- Born: May 13, 1912 Stuttgart, Kingdom of Württemberg
- Died: c. 1991 (presumed)
- Known for: Crimes against humanity at Auschwitz

= Hans Wilhelm König =

SS officer, Nazi physician at Auschwitz

Hans Wilhelm König (13 May 1912 – c. 1991) was a German Schutzstaffel Obersturmführer and a Lagerarzt (camp doctor) at the Auschwitz and Neuengamme concentration camps.

==Life and career==
After completing primary schooling, König began studying medicine. He completed a nine-month internship as a medical assistant in 1938 at the University of Göttingen Medical Center. On July 16, 1938, he married the Swedish woman Dagmar Kalling in Oslo. König became an assistant doctor in Höxter in November of the next year, and moved into Godelheim in 1941. König completed his doctorate on 30 March 1943 by submitting his dissertation to the University of Göttingen.
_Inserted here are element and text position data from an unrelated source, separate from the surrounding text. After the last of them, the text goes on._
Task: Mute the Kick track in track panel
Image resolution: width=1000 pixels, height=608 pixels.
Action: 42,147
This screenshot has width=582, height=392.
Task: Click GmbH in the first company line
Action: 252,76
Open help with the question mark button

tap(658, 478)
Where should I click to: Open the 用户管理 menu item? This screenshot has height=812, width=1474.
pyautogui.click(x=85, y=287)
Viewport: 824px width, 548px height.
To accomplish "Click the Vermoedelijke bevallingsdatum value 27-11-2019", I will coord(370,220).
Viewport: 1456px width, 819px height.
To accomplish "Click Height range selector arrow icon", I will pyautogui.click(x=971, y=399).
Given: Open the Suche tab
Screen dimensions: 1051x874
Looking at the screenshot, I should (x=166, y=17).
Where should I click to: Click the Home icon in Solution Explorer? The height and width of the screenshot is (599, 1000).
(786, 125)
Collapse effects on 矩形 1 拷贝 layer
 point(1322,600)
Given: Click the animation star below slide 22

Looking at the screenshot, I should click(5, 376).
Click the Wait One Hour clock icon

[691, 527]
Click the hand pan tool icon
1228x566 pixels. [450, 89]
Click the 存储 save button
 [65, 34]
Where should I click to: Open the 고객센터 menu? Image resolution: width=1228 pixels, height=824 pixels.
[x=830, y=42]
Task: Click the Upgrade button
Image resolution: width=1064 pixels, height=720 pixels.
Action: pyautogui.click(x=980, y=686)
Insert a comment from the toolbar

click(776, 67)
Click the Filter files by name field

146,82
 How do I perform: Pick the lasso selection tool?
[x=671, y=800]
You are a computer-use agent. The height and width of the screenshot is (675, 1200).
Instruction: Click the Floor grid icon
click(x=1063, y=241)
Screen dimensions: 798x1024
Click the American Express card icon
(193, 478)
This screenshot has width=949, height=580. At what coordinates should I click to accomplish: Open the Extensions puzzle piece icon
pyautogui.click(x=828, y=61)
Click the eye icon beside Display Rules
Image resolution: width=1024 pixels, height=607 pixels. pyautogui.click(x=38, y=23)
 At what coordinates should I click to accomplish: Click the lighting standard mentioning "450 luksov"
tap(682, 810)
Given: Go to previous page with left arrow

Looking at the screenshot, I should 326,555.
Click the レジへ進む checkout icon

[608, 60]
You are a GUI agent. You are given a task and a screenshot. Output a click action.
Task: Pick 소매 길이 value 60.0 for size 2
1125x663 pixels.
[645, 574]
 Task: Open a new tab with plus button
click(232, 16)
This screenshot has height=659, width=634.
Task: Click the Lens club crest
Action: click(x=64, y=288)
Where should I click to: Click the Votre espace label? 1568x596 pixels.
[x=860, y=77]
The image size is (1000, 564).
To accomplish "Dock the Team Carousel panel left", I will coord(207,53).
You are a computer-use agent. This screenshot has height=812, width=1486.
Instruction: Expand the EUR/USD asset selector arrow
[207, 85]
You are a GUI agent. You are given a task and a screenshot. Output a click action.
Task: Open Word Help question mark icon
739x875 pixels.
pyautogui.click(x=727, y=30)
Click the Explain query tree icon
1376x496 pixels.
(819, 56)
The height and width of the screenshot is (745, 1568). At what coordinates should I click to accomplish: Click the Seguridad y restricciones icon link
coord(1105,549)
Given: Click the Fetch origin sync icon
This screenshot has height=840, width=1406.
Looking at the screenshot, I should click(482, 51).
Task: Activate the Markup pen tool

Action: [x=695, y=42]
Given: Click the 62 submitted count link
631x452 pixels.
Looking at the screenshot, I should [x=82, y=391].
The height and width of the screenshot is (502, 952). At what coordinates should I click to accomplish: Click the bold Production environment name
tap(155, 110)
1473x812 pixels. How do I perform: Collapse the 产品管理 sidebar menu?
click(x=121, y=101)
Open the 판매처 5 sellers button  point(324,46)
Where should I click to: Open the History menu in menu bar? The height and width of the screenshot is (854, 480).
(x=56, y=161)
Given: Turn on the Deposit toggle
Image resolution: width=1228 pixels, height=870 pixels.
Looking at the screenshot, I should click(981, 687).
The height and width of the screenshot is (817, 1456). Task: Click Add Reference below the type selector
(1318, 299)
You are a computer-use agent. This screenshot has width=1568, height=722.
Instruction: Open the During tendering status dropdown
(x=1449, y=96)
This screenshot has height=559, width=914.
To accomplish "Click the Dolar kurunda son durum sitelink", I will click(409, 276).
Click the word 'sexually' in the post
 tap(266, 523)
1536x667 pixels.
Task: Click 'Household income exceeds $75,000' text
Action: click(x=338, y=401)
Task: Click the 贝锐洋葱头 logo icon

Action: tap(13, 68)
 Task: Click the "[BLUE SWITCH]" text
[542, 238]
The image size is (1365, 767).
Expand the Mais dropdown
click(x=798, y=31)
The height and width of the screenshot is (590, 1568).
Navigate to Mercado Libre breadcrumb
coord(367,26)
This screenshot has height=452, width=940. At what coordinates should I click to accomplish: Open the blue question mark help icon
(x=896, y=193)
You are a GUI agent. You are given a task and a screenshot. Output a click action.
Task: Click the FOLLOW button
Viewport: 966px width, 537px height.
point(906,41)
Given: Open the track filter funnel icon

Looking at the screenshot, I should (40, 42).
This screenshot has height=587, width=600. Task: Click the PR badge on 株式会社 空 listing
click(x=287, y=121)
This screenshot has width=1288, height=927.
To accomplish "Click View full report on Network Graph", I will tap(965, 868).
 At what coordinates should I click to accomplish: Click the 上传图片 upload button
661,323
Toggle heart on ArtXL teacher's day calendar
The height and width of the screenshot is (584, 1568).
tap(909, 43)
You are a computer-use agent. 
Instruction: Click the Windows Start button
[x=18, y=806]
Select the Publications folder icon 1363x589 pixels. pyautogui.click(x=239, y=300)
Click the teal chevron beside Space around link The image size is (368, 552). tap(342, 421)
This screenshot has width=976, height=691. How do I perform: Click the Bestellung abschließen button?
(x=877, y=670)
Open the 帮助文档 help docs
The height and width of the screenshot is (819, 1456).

König joined the Nazi Party on 1 September 1939, then joined the Waffen-SS in June 1943. Around this time, he became a camp doctor at Auschwitz I or Birkenau. There he participated in selections for the gas chambers in the women's camps, tested drugs on prisoners on behalf of IG Farben and Bayer, and tested electroshock weapons on female prisoners. In Autumn of 1944, König succeeded Horst Fischer as supervisor of Auschwitz III. König passed through the Mittelbau camp when Auschwitz was evacuated and resumed his work at Neuengamme.

Under the pseudonym Ernest Peltz, König escaped to Colnrade, where he received a permit to practice medicine as a doctor from the British authority. When rumors about Peltz's authenticity began circulating and an investigation was opened, he closed his practice in 1962 and fled the country. While his whereabouts are unknown, it is believed that König died sometime in 1991.

==Conduct at Auschwitz==
Hermann Langbein records in People of Auschwitz that König used his time at Auschwitz to advance his medical studies. König studied with Jewish doctors, whom he treated cordially, but also performed dangerous and invasive procedures on the basis of his own interest. One of those physicians, Ella Lingens-Reiner, described that prisoners whose sickness interested König received better care until he grew bored with their condition, at which point König assigned them to the gas chamber.

==Legacy==
König is mentioned by name in Binjamin Wilkomirski's fraudulent autobiography Fragments, but König was not present at Auschwitz at the same time Wilkomirski alleged he was.